СОПРОВОДИТЕЛЬНАЯ ЗАПИСКА К ФИЛЬМУ "ИГЛА"
Режиссер Рашид Нугманов:
— Если кино — это искусство, то оно для меня загадка. И фильм — загадка, которую нужно разгадать. Но ответ не приходит с окончанием съемок или монтажа. «Игла» — мой третий фильм. И в третий раз я не могу сказать, о чем он. То, о чем хочешь сказать,— не всегда то, что говоришь. И точнее — всегда не то.
Истина, как говорят, посередине.
Фильм похож на сновидение. Но умение видеть сны вовсе не предполагает умения их толковать. Бабушкин сонник — забавный предрассудок, способный вызвать улыбку, не более того.
Но у каждого фильма есть свои отмычки. Посложнее и попроще. Правда, далеко не всегда за вскрытыми замками — сокровище. Бывает и пусто. Так что не во всех рассуждениях об «Игле» я могу оказаться прав.
Главным обстоятельством в сценарии было для меня то, что Моро и Дина встретились почти случайно, два года спустя после каких-то событий, о которых нам мало что известно. Кажется, там была замешана любовь. Что, однако, не помешало им надолго расстаться и порвать между собой всякие связи. Значит, вместо истории любви — история равнодушия. Прекрасно. Второе имеет не меньше прав на существование. Разве что менее зрелищно по привычным канонам.
Но такую историю невозможно построить на взаимоотношениях двух людей. Мне показалось важным уравнять все персонажи, выделив одного, главного. Главным стал Моро.
С этой целью роль Дины пришлось приглушить, а историю Фили-Спартака, недостаточно проясненную в сценарии,— развить. Таким образом мы получили три сквозные линии вокруг Моро: Дина, Спартак, Артур Юсупович.

Строки для поиска элементов:
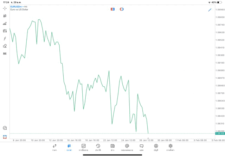This screenshot has width=225, height=157.
Task: Tap the red-blue circular icon atop chart
Action: [122, 9]
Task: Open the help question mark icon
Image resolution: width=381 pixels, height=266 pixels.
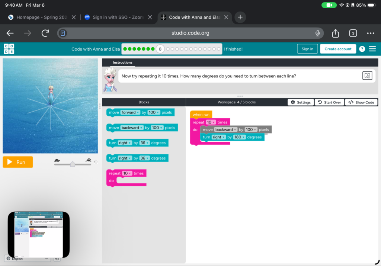Action: (x=362, y=49)
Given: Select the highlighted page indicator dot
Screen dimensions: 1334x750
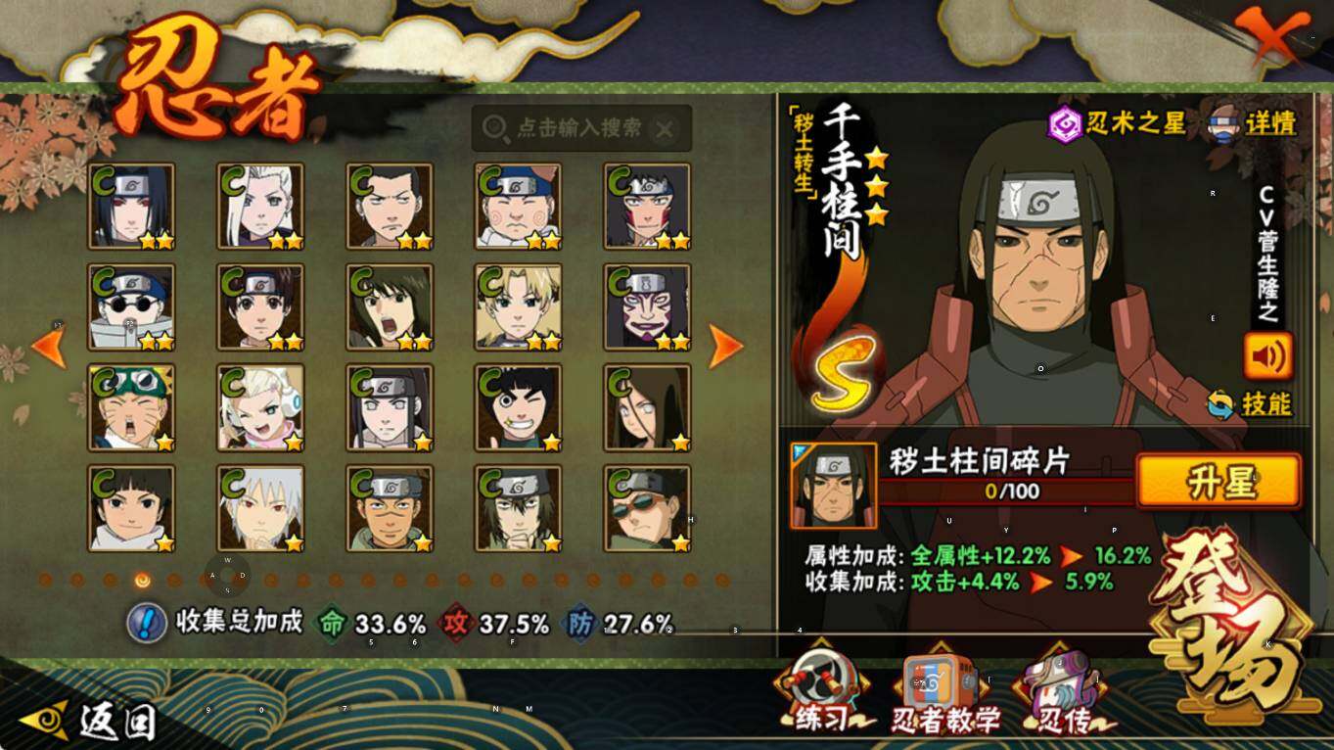Looking at the screenshot, I should click(x=142, y=580).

▶ Задачи:
[a] Назовите всех персонажей фильма, которые упоминаются в записке о фильме «Игла».
[b] Почему, согласно записке о фильме «Игла», роль Дины приглушили, а историю Фили-Спартака развили?
[c] Каким по счету фильмом режиссера стала «Игла», если верить записке о фильме?

▶ Ответы по заданиям:
[a] Моро, Дина, Филя-Спартак, Артур Юсупович.

[b] Режиссеру показалось важным уравнять всех персонажей и выделить одного главного, Моро. Ради этого роль Дины приглушили, а историю Фили-Спартака, недостаточно проясненную в сценарии, развили. В результате вокруг Моро получились три сквозные линии: Дина, Спартак и Артур Юсупович.

[c] Третьим.